Conjur – Educação inclusiva: legislação, jurisprudência e aspectos práticos

A cada novo ano, os estudantes, os pais e responsáveis e as próprias instituições públicas e privadas de ensino enfrentam o desafio que é a realização das matrículas. Esse período é especialmente desafiador nos casos em que o aluno é uma criança, adolescente ou adulto com deficiência, já que esse público muitas vezes se defronta com a dificuldade e, até mesmo, a resistência das instituições em ofertar uma educação inclusiva.

O desconhecimento da legislação e da posição dos tribunais sobre o assunto, tanto pelos estudantes, pais e responsáveis, quanto pelas instituições públicas e privadas, muito contribui para essa realidade.

Lei Brasileira de Inclusão da Pessoa com Deficiência ou Estatuto da Pessoa com Deficiência (Lei nº 13.146/2015) é um marco para a promoção da educação inclusiva no país e, conforme consta de seu artigo 1º, tem como objetivo: "assegurar e [] promover, em condições de igualdade, o exercício dos direitos e das liberdades fundamentais por pessoa com deficiência, visando à sua inclusão social e cidadania".

O Capítulo IV ("DO DIREITO À EDUCAÇÃO") da referida Lei é o ponto de partida para quem queira se inteirar do tema e, em seu artigo 27, prevê:

Art. 27. A educação constitui direito da pessoa com deficiência, assegurados sistema educacional inclusivo em todos os níveis e aprendizado ao longo de toda a vida, de forma a alcançar o máximo desenvolvimento possível de seus talentos e habilidades físicas, sensoriais, intelectuais e sociais, segundo suas características, interesses e necessidades de aprendizagem.

====

**Requisitos**
**a.** Cite do trecho sobre educação inclusiva a parte entre "A cada novo" e "para essa realidade.", inclusive.
**b.** Segundo o trecho sobre educação inclusiva, qual é o número da lei também chamada de Estatuto da Pessoa com Deficiência?
**c.** Indique, por favor, se cada afirmação abaixo está de acordo com o trecho sobre educação inclusiva, respondendo sim ou não e citando as palavras do trecho que decidem a questão.
(i) O Capítulo IV da lei trata do direito à educação.
(ii) Pelo artigo 27, o sistema educacional inclusivo é assegurado apenas no ensino fundamental.
(iii) O desconhecimento da legislação contribui para as dificuldades enfrentadas nas matrículas.

**Extrato de dados**
====

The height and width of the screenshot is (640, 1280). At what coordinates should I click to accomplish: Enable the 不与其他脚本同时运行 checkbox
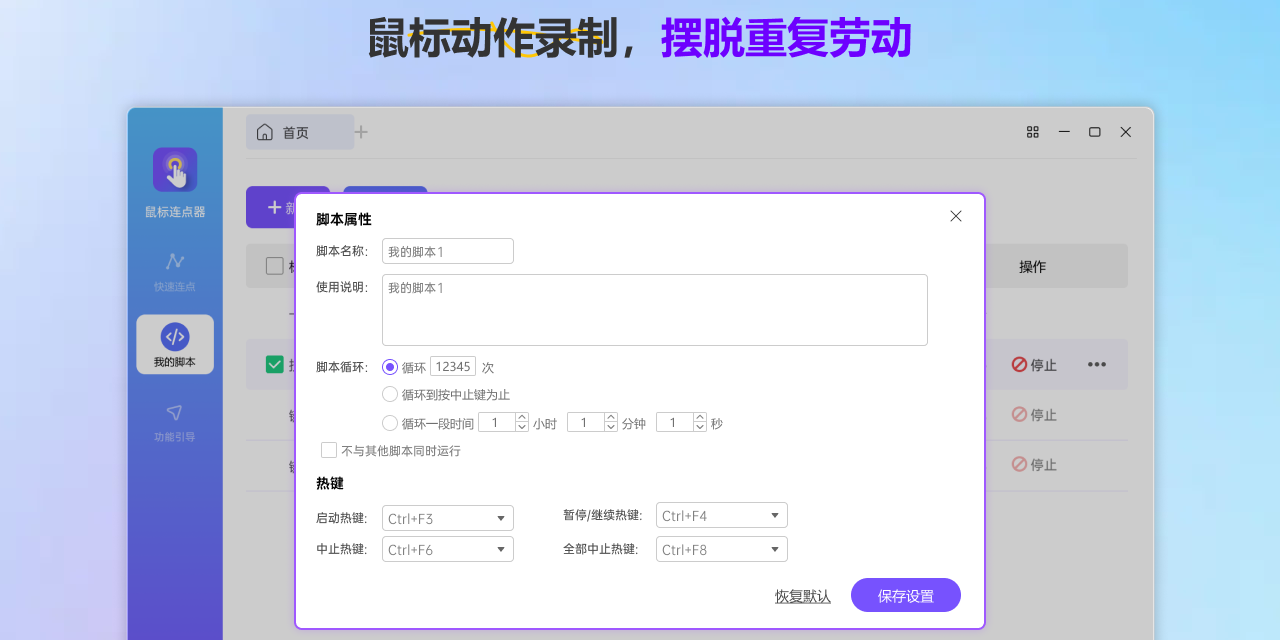click(329, 450)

====

**Problemas resolvidos**
**a.**
A cada novo ano, os estudantes, os pais e responsáveis e as próprias instituições públicas e privadas de ensino enfrentam o desafio que é a realização das matrículas. Esse período é especialmente desafiador nos casos em que o aluno é uma criança, adolescente ou adulto com deficiência, já que esse público muitas vezes se defronta com a dificuldade e, até mesmo, a resistência das instituições em ofertar uma educação inclusiva.

O desconhecimento da legislação e da posição dos tribunais sobre o assunto, tanto pelos estudantes, pais e responsáveis, quanto pelas instituições públicas e privadas, muito contribui para essa realidade.

**b.** Lei nº 13.146/2015.

**c.**
(i) Sim: "O Capítulo IV ("DO DIREITO À EDUCAÇÃO") da referida Lei".
(ii) Não: "assegurados sistema educacional inclusivo em todos os níveis".
(iii) Sim: "O desconhecimento da legislação" e "muito contribui para essa realidade".